_INSTRUCTIONS FOR THE TASK_: Output exactly the lines below from the one containing "You are a computer-use agent. 301x274 pixels." to the last line, both included. Omit pictures.

_RECORD EXTRACTS_:
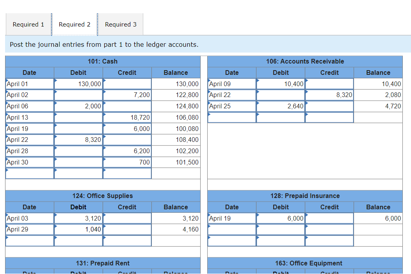Open the empty date dropdown below April 30
411x274 pixels.
pyautogui.click(x=29, y=173)
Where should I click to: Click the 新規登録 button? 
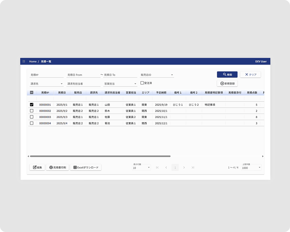tap(227, 84)
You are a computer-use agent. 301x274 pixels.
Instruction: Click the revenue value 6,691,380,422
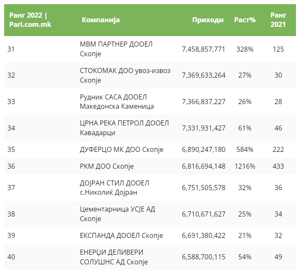(203, 236)
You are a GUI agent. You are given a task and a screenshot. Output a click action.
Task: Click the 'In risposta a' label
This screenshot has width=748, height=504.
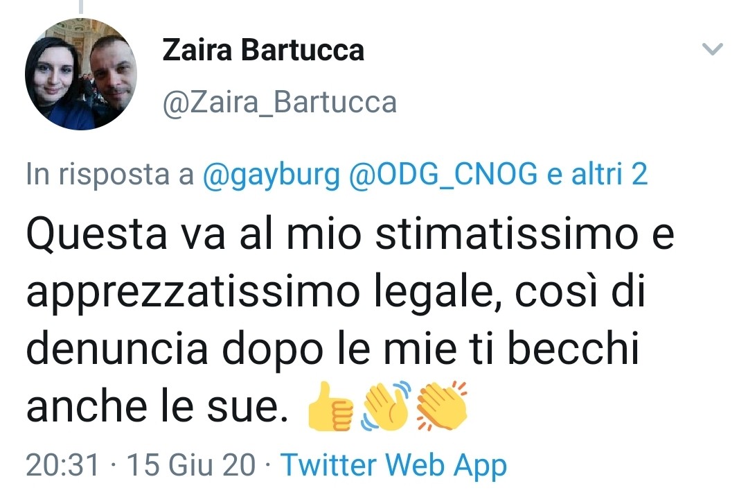tap(109, 175)
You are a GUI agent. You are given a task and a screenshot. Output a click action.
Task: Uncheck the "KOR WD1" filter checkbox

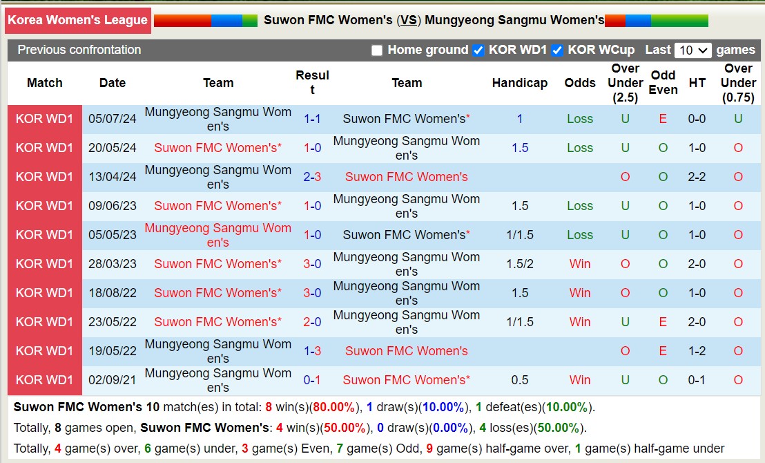click(478, 50)
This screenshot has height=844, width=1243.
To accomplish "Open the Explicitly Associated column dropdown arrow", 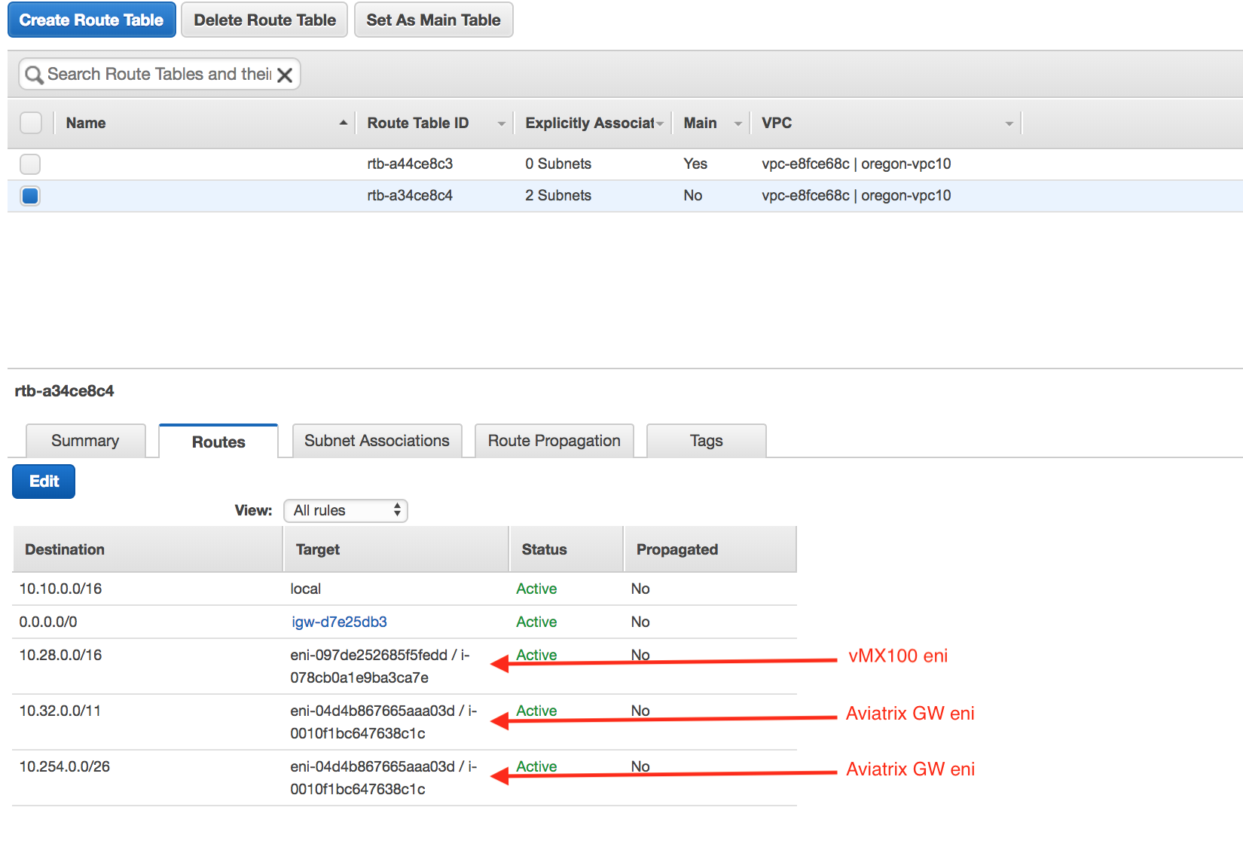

_WRITTEN REPLY_:
You are a computer-use agent. 301x274 pixels.
Instruction: Click the revenue value 6,691,380,422
(203, 236)
You are a GUI agent. You are given a task and a screenshot. Output a click action.
Task: Click the 'In risposta a' label
This screenshot has width=748, height=504.
tap(109, 175)
You are a GUI agent. You are given a task and a screenshot. Output a click action.
Task: Uncheck the "KOR WD1" filter checkbox

click(478, 50)
This screenshot has height=844, width=1243.
To accomplish "Open the Explicitly Associated column dropdown arrow", 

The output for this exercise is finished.